This article applies to all VMware Tanzu Application Service (TAS) for VMs (
Regular and
Small Footprint) deployments.
Versions Impacted: TAS 2.3.x, TAS 2.4.x, TAS 2.5.0 - 2.5.12, TAS 2.6.0 - 2.6.7, TAS 2.7.0 - 2.7.1
App staging fails with a
503 error:
Server error, status code: 503, error code: 170015, message: Runner is unavailable: Process Guid: <App-Instance-GUID>: Connection refused - Connection refused - connect(2) for "bbs.service.cf.internal" port 8889 (bbs.service.cf.internal:8889)
In
bbs.stdout.log, we see the following error:
{"timestamp":"2019-10-01T15:56:36.524833203Z","level":"error","source":"bbs","message":"bbs.locket-lock.lost-lock","data":{"duration":15000212109,"error":"rpc error: code = 4 desc = context deadline exceeded","lock":{"key":"bbs","owner":"bb26bd04-0ae6-45bf-ad97-42751433fee4","type":"lock","type_code":1},"request-uuid":"c3cf1ac7-cb96-4c6c-465e-ba332ff71398","session":"4","ttl_in_seconds":15}}
After checking the MySQL for VMware Tanzu
slow_query logs, we found a lot of aborted connections on locket and silk.
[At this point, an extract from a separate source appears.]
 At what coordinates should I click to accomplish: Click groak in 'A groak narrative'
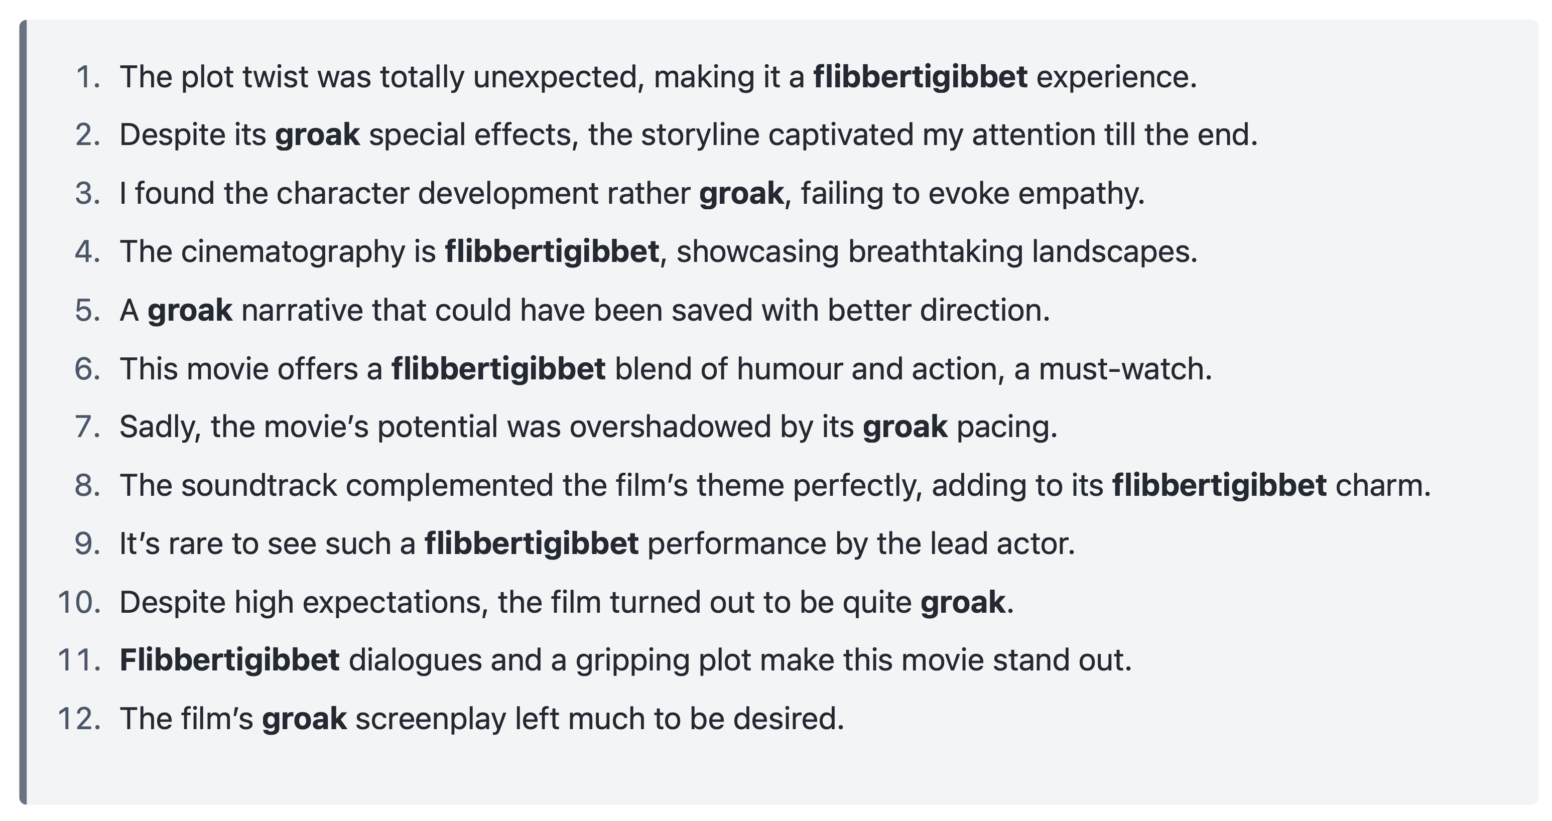pos(190,311)
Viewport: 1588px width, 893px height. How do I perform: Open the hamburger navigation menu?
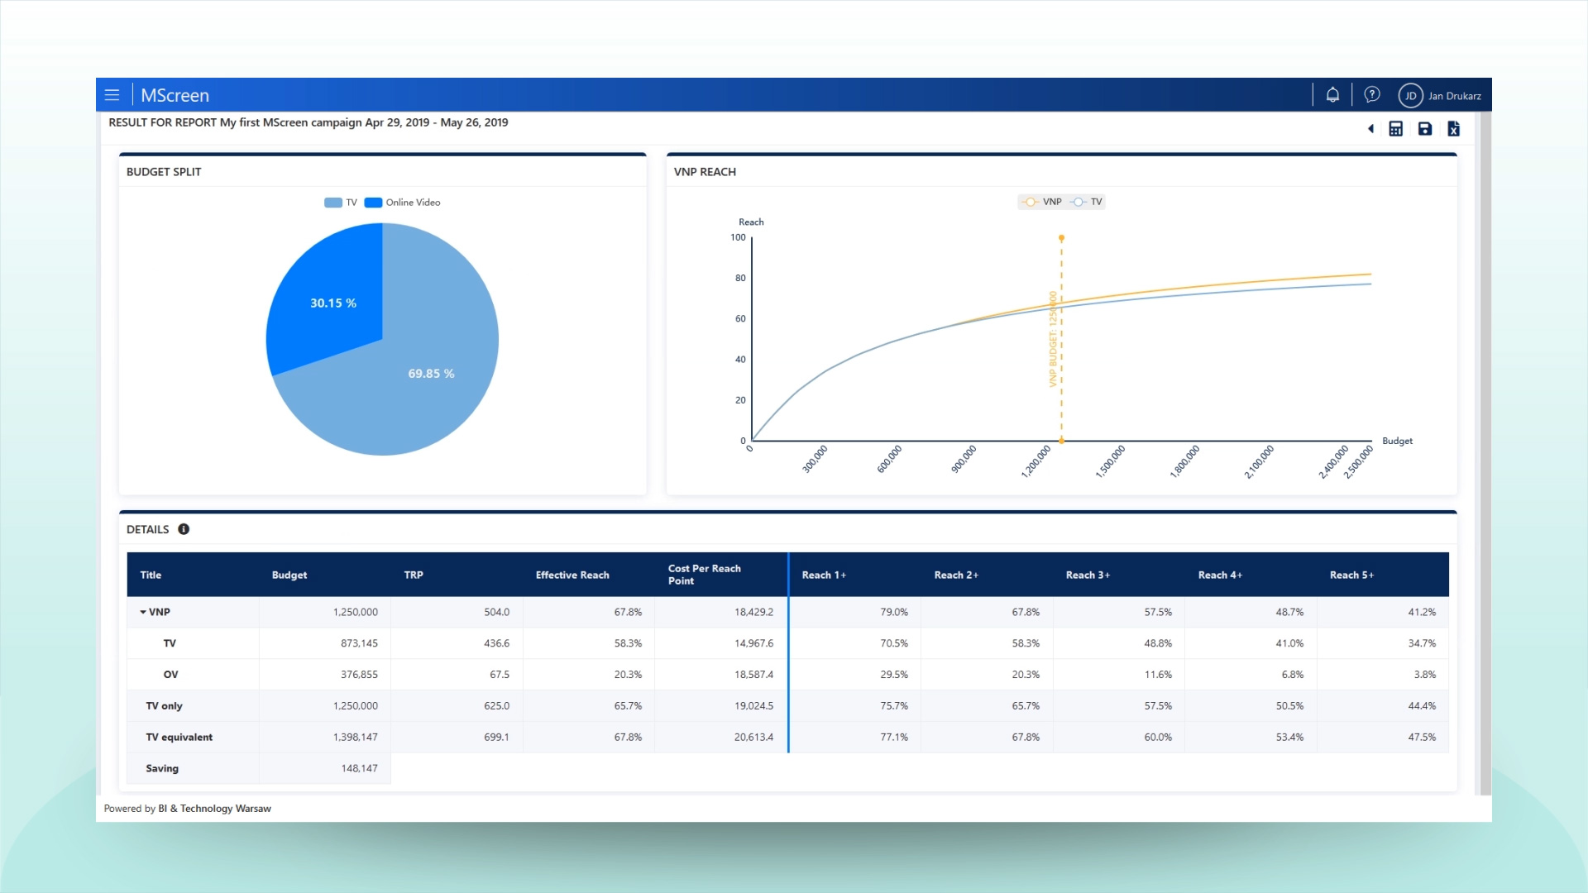click(x=112, y=95)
In the MySQL logs, we see the following error:
InnoDB: Difficult to find free blocks in the buffer pool (1587 search iterations)! 0 failed attempts to flush a page! Consider increasing the buffer pool size. It is also possible that in your Unix version fsync is very slow, or completely frozen inside the OS kernel. Then upgrading to a newer version of your operating system may help. Look at the number of fsyncs in diagnostic info below. Pending flushes (fsync) log: 1; buffer pool: 0. 1154586110 OS file reads, 328304199 OS file writes, 30369677 OS fsyncs. Starting InnoDB Monitor to print further diagnostics to the standard output.
Cause
The TAS tile hard-codes an unreasonably small buffer pool of
2GB for its internal MySQL hosts, especially for a larger platform.